Este ano eles assinaram uma colaboração com o Mubadala Brazil SailGP Team, primeira equipe sul-americana a competir no Rolex SailGP Championship e pioneira ao ter uma pilota, a bicampeã olímpica brasileira Martine Grael. “Em nenhum caso foi coincidência”, diz Bacellar. “Foram essas marcas que procuraram a Austral pelo que ela representa. São parcerias com abrangência internacional, construídas sobre identidade e estilo de vida, e não necessariamente sobre visibilidade.”

Acompanhe a entrevista com Felipe Bacellar.

Como teve a ideia da marca?

A Austral nasceu de uma vivência muito real e recorrente na minha vida. Surfe, kitesurfe, trekking, snowboard, esses esportes sempre foram minha forma de escapar do ambiente urbano. E ai veio a vontade de transformar esse estilo de vida em moda. Tínhamos dificuldade em encontrar uma marca que traduzisse esse universo outdoor de uma maneira que nos representasse. A Austral nasceu nesse espaço. São peças que funcionam no dia a dia da cidade, mas que carregam na estética, nos materiais e na comunicação uma referência clara à natureza, à aventura e à liberdade.

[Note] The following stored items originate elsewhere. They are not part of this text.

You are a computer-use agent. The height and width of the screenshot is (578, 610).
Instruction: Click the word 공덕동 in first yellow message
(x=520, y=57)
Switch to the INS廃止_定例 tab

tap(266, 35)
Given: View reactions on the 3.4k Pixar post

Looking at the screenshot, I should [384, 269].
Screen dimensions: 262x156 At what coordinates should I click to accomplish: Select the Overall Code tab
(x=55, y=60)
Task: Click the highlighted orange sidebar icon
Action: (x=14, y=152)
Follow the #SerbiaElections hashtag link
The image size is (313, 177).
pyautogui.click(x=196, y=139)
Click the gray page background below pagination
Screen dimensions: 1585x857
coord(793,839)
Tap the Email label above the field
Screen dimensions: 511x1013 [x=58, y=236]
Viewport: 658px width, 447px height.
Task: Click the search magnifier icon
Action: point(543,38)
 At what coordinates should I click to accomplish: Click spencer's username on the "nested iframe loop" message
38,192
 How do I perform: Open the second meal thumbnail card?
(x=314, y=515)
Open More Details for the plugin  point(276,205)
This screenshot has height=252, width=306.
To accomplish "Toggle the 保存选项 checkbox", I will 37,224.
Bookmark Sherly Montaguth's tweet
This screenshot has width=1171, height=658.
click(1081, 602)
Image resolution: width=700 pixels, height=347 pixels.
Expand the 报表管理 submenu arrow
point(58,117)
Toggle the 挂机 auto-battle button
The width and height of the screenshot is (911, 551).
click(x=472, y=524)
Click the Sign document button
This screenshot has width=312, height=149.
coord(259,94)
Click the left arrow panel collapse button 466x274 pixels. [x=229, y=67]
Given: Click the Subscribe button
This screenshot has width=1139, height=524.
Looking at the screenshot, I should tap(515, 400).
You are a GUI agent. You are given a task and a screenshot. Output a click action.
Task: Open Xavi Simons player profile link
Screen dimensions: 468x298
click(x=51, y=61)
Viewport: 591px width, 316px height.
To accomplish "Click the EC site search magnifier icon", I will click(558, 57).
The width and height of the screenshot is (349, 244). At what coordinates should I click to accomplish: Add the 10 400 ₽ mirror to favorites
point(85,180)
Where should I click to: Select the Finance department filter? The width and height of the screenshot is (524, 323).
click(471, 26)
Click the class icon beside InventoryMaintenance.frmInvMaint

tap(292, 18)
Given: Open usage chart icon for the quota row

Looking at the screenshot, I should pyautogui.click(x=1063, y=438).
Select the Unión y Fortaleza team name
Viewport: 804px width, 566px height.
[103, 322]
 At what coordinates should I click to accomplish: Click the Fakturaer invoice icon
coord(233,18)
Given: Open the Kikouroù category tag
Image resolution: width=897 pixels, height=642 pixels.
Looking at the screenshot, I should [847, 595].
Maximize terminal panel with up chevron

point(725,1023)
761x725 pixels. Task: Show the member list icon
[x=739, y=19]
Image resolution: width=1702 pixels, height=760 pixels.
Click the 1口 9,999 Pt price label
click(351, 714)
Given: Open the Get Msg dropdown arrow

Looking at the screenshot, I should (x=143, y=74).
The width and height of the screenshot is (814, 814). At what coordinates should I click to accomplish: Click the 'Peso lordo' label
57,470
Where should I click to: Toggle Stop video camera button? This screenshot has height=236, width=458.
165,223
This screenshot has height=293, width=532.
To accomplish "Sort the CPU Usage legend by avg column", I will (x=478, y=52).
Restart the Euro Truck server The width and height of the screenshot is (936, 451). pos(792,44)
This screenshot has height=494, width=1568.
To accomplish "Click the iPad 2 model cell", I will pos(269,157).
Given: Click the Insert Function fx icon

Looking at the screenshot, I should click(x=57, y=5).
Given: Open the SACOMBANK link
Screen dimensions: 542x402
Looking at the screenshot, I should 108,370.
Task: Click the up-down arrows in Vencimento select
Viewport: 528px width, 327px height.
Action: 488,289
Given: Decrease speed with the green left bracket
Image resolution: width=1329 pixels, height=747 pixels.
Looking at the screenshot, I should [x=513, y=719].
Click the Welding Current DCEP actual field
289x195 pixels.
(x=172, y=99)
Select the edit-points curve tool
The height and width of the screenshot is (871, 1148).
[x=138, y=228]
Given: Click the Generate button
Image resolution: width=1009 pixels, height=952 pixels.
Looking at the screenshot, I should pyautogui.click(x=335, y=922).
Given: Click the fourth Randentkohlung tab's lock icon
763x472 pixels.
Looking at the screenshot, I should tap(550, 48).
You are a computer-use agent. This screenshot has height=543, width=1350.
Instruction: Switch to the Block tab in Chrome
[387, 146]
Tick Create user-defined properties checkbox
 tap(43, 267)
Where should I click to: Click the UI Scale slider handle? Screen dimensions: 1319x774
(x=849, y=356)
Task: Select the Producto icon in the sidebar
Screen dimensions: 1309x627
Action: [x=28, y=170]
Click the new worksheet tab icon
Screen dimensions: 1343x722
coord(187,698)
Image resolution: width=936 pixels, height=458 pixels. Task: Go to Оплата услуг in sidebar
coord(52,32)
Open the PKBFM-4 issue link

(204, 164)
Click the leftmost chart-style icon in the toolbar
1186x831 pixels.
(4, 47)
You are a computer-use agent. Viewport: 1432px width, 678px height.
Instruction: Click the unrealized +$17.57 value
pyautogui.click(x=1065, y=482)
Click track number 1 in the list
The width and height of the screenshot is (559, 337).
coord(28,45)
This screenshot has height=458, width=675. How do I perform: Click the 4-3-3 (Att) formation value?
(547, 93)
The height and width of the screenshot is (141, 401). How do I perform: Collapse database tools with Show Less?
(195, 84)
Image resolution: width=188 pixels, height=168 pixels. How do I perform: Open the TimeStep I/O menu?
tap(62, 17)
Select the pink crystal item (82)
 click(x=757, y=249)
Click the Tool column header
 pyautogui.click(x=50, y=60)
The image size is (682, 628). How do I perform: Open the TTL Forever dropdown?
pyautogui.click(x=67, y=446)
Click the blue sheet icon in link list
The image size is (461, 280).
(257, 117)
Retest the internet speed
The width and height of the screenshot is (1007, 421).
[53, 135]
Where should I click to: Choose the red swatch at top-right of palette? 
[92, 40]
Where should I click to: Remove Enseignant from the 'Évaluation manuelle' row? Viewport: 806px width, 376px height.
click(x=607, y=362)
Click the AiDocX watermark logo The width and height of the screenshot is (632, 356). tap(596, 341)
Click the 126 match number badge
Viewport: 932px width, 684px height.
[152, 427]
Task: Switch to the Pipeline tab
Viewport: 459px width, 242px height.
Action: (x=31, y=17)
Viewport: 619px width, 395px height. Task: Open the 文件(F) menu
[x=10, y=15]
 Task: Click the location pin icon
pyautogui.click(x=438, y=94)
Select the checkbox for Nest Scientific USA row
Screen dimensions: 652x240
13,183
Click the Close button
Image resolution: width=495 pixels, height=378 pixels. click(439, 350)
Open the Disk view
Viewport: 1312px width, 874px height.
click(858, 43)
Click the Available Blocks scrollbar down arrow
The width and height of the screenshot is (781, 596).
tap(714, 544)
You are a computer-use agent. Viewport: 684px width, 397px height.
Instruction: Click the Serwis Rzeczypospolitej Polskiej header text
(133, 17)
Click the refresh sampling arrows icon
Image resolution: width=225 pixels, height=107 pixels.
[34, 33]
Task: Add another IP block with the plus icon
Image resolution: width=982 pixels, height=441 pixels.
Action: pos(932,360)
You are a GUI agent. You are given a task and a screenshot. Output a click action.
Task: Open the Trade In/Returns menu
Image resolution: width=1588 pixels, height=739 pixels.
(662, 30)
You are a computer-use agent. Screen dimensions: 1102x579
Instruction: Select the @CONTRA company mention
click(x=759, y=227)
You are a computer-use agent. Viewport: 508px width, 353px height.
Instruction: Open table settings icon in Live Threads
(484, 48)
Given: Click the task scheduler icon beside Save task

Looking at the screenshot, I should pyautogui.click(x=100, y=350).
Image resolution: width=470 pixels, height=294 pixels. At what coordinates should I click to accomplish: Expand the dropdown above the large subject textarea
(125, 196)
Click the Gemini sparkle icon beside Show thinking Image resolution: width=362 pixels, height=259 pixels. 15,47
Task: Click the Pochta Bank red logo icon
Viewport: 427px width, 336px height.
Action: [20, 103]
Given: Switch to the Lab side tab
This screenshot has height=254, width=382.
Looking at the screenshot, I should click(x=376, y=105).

Já tinha alguma familiaridade com moda?

Minha avó imigrou para o Brasil e começou na confecção. Meu pai cresceu dentro desse ofício e trabalhou a vida toda no setor têxtil. Cresci próximo desse ambiente, das fábricas e das conversas sobre produção. A moda se apresentou como um caminho natural para imprimir esse estilo de vida que nos representava.

Como foi a evolução societária?

A Austral nasceu como um projeto de um grupo de amigos que estudaram juntos no Colégio Santa Cruz. Mantivemos uma estrutura enxuta por bastante tempo, o que nos deu agilidade e fidelidade ao DNA original da marca, comigo e com o Joaquim Barros nos dividindo entre as funções administrativas e criativas. Dos fundadores, sou o único que continua à frente da marca. Em 2025, dois novos sócios entraram para a estrutura, Alexandre Brett e David Bobrow. Eles vieram com o objetivo de estruturar a empresa para viabilizar os próximos passos da marca em nível nacional e internacional.

Vocês receberam aportes?

A Austral sempre se desenvolveu de maneira independente, sem fundos, grupos ou aportes externos relevantes. Desde o início, fomos felizes em construir uma marca capaz de se autossustentar, de realizar suas próprias ambições com as próprias mãos. Quando os novos sócios entraram em 2025, não foi para acelerar a qualquer custo ou apostar em uma escala rápida com resultados incertos, foi para estruturar melhor o que já estava funcionando e dar passos mais precisos e consistentes.

Quais são os próximos passos?

No momento, estamos presentes no Shopping Iguatemi SP, JK Iguatemi, Shopping Pátio Higienópolis, Morumbi Shopping, Catarina Fashion Outlet, Iguatemi Alphaville e Ribeirão Shopping em Ribeirão Preto. O próximo ciclo passa por quatro frentes. O primeiro é a expansão nacional, com abertura de mais três lojas, em Recife, Balneário Camboriú e Boa Vista Village. Queremos entrar em pontos multimarcas selecionados, garantindo presença em cidades importantes do país. Vamos consolidar novas linhas de produto, como os calçados; e tem a internacionalização. Este ano, já demos os primeiros passos na Europa com 12 pontos de venda em Portugal e presença em três showrooms, no Porto, em Lisboa e em Madrid. Em dois a três anos, quero que a Austral seja reconhecida não pelo número de lojas, mas pelo modo de viver que representa, que seja uma marca brasileira com identidade global.